Introduction to CORS
When discussing AJAX cross-domain requests, many developers first think of JSONP. JSONP has been widely used for years, but it has significant limitations. It works by injecting a <script> tag into the page to execute remote JavaScript, which can lead to XSS vulnerabilities if the source is compromised. Additionally, JSONP is not based on XMLHttpRequest, limiting error handling options, and it only supports GET requests, making it unsuitable for RESTful APIs.
This is where CORS (Cross-Origin Resource Sharing) comes in. CORS defines a modern approach for browsers and servers to securely share content across domains, serving as a successor to JSONP. It allows fine-grained control over cross-domain access, specifying allowed origins, HTTP methods, request headers, and content types. CORS enables XMLHttpRequest to work across domains, allowing developers to write AJAX code as usual.
All modern browsers support CORS, making it a reliable choice, with JSONP reservde as a fallback for legacy browser compatibility.
How CORS Works
Browsers supporting CORS initiate a preflight check with an OPTIONS request when attempting cross-domain XMLHttpRequest. This request includes headers such as:
Access-Control-Request-Headers: accept, content-type
Access-Control-Request-Method: POST
The server responds with headers like:
Access-Control-Allow-Origin: *
Access-Control-Allow-Methods: POST, GET, OPTIONS
Access-Control-Allow-Headers: X-Requested-With, Content-Type, Accept
Access-Control-Max-Age: 1728000
The browser evaluates the server's response to determine if the request is permitted, checking the origin against Access-Control-Allow-Origin, the HTTP method against Access-Control-Allow-Methods, and request headers against Access-Control-Allow-Headers. If all conditions are met, the request proceeds, and the preflight check is skipped for the duration specified in Access-Control-Max-Age (in seconds, e.g., 20 days).

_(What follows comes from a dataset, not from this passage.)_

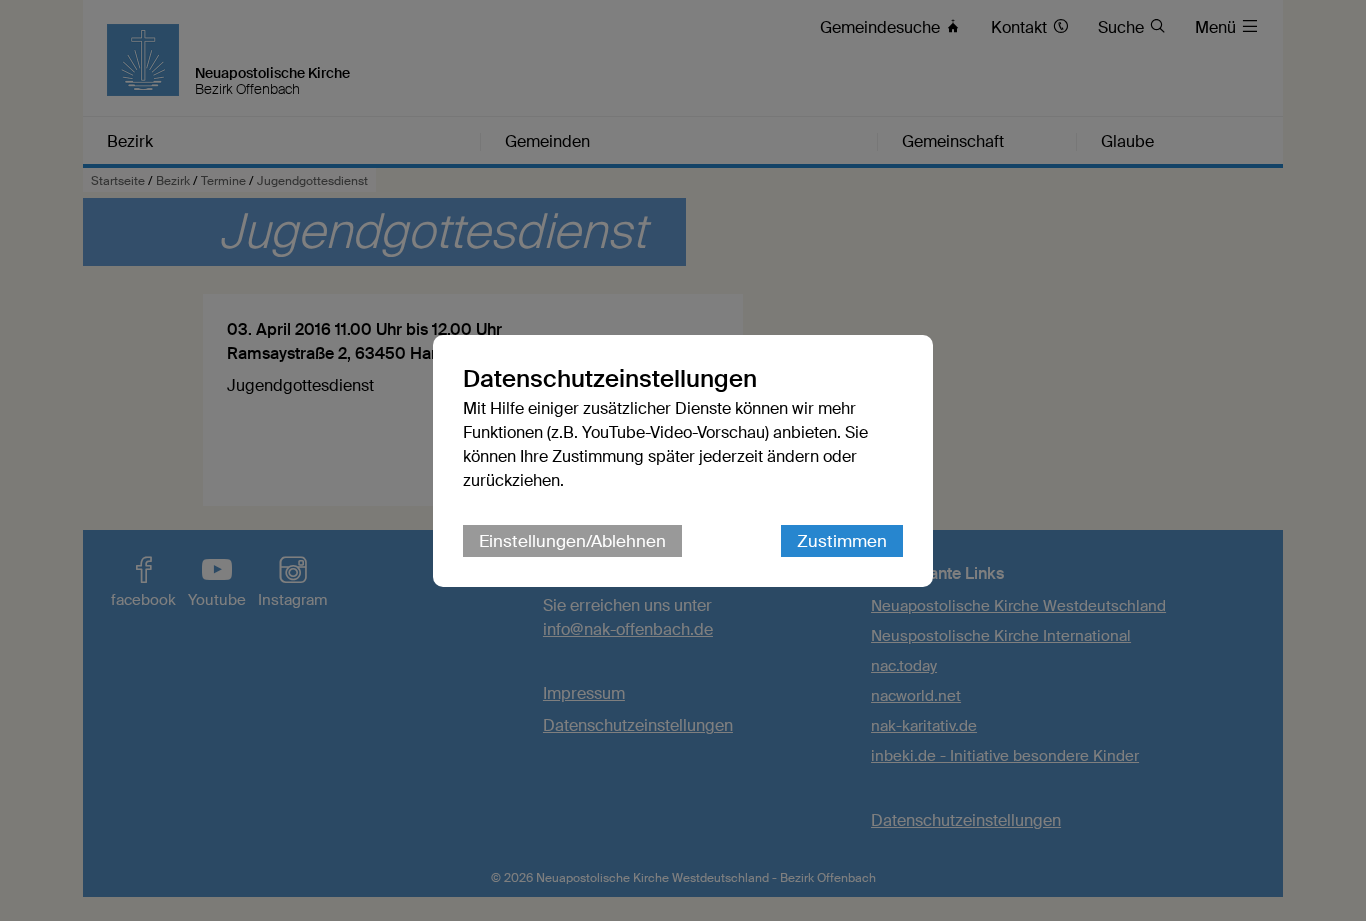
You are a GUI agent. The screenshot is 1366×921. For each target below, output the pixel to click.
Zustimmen (842, 541)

Note that Access-Control-Allow-Headers cannot use wildcards. To allow all headers, you can echo back the Access-Control-Request-Headers from the browser.
For simple requests (GET, HEAD, POST with MIME types like application/x-www-form-urlencoded, multipart/form-data, or text/plain, and no custom headers), browsers only check the Origin header against Access-Control-Allow-Origin. However, RESTful APIs often use application/json, requiring the preflight check method.
CORS also supports sending cookies in cross-domain requests by setting the withCredentials property on the XMLHttpRequest object:
const request = new XMLHttpRequest();
request.withCredentials = true;
In this case, Access-Control-Allow-Origin must specify a concrete origin (e.g., http://example.com) rather than a wildcard (*).
Configuring CORS in Spring MVC
CORS is a browser technology specification that allows web services to interact across domains, bypassing the same-origin policy. It supports various HTTP methods beyond GET and integrates with XMLHttpRequest for better error handling compared to JSONP.
In practice, JavaScript and cookies are restricted from accessing content under different domains. CORS addresses this cross-domain communication challenge, offering a modern solution that simplifies frontend development.
Implemantation Methods
There are three primary ways to implement CORS:
- Tomcat Configuration: Involves adding external JAR files and modifying
web.xml. This method is not recommended due to its complexity and reliance on third-party libraries. - Interceptor-Based Response Headers: Uses interceptors to add CORS headers before method execution. This is a common approach but can be verbose.
- Spring MVC 4.2+ Built-in Support: The preferred method, leveraging Spring's native CORS configuration.
Spring MVC Configuration
Spring MVC 4.2 and later versions provide built-in CORS support. You can configure it directly in your Spring configuration file:
<!-- API cross-domain configuration -->
<mvc:cors>
<mvc:mapping path="/api/**"
allowed-origins="*"
allowed-methods="POST, GET, OPTIONS, DELETE, PUT"
allowed-headers="Content-Type, Access-Control-Allow-Headers, Authorization, X-Requested-With"
allow-credentials="true" />
</mvc:cors>
Alternatively, you can use the @CrossOrigin annotation on controllers for more granular control. For example:
@RestController
@RequestMapping("/api")
@CrossOrigin(origins = "*", allowedHeaders = "*", methods = {RequestMethod.GET, RequestMethod.POST})
public class ApiController {
// Controller methods
}
Ensure your Spring MVC version is 4.2 or higher to use these features. For more details, refer to the official Spring blog post on CORS support.
By implementing CORS in Spring MVC, you enable secure and flexible cross-domain requests, enhancing the interoperability of your RESTful APIs with modern web applications.